The bacterial pathogen group A Streptococcus (GAS; Streptococcus pyogenes) causes over 700 million cases of superficial infections such as pharyngitis and impetigo each year. GAS can also cause severe diseases such as invasive infections, toxic shock, rheumatic heart disease and streptococcal glomerulonephritis, resulting in >500,000 deaths per annum3,12. Scarlet fever is thought to occur following pharyngeal infection by GAS strains that secrete superantigens and symptoms include a finely papular deep red rash, “strawberry tongue” and exudative pharyngitis13. While a major cause of childhood morbidity and mortality in the 19th and early 20th centuries, scarlet fever has been in decline as a public health threat for over 100 years3,14. Beginning in 2011, outbreaks of scarlet fever occurred in mainland China8 and Hong Kong9,10, which are ongoing (Supplementary Fig. 1).
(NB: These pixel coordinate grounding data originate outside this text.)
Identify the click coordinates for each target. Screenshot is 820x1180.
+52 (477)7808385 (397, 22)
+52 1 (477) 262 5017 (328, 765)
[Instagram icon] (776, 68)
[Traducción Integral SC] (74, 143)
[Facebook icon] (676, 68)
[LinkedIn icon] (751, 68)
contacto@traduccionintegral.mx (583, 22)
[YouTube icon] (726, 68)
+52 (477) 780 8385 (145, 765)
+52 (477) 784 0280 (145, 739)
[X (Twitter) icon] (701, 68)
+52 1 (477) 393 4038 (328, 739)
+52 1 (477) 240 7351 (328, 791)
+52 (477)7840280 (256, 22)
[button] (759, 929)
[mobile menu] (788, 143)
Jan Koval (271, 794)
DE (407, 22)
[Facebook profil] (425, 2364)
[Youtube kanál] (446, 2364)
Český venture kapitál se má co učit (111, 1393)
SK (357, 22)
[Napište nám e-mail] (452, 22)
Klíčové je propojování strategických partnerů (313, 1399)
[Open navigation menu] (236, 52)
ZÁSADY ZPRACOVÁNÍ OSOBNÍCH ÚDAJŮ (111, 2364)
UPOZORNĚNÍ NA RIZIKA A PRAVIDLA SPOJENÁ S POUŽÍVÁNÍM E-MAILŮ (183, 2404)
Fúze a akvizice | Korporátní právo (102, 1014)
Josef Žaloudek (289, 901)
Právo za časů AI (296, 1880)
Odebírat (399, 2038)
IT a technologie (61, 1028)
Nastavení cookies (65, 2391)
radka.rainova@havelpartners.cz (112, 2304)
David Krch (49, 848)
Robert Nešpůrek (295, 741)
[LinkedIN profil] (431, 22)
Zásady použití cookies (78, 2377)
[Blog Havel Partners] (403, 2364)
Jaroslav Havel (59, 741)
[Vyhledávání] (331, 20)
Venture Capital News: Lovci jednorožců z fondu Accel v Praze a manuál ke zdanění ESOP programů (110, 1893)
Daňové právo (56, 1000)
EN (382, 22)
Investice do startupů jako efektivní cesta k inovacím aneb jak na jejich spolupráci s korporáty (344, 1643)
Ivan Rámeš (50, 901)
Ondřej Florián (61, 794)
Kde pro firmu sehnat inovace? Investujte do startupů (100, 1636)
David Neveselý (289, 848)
Molecular emm-typing determined the most common cause of scarlet fever as emm12 (serotype M12) GAS8,9,10. Genomic analysis of 144 emm12 isolates revealed the multiclonality of outbreak strains and the association of these strains with the acquisition of integrative and conjugative elements (ICE) encoding resistance to tetracycline, erythromycin and clindamycin and bacteriophage encoding superantigens SSA and SpeC11. Molecular type emm1 GAS (serotype M1) was identified as the next most common cause of scarlet fever in mainland China and Hong Kong8,9. Worldwide, the most frequently isolated GAS strain from severe invasive infections is the M1T1 clone15. The M1T1 clone is molecularly typed as emm1 and has horizontally acquired a 36 kb emm12 chromosomal region encoding toxins NAD-glycohydrolase and streptolysin O and bacteriophage encoding virulence determinants DNase (Sda1/SdaD2) and the SpeA2 superantigen1,2,5,15. The bacteriophage-encoded DNase Sda1 contributes to increased virulence6 and superantigen SpeA has been recently demonstrated to enhance colonization7. The association of emm1 GAS strains with scarlet fever in mainland China and Hong Kong led us to investigate the penetrance of horizontally acquired scarlet fever-associated bacteriophage and ICE elements into the emm1 genomic background.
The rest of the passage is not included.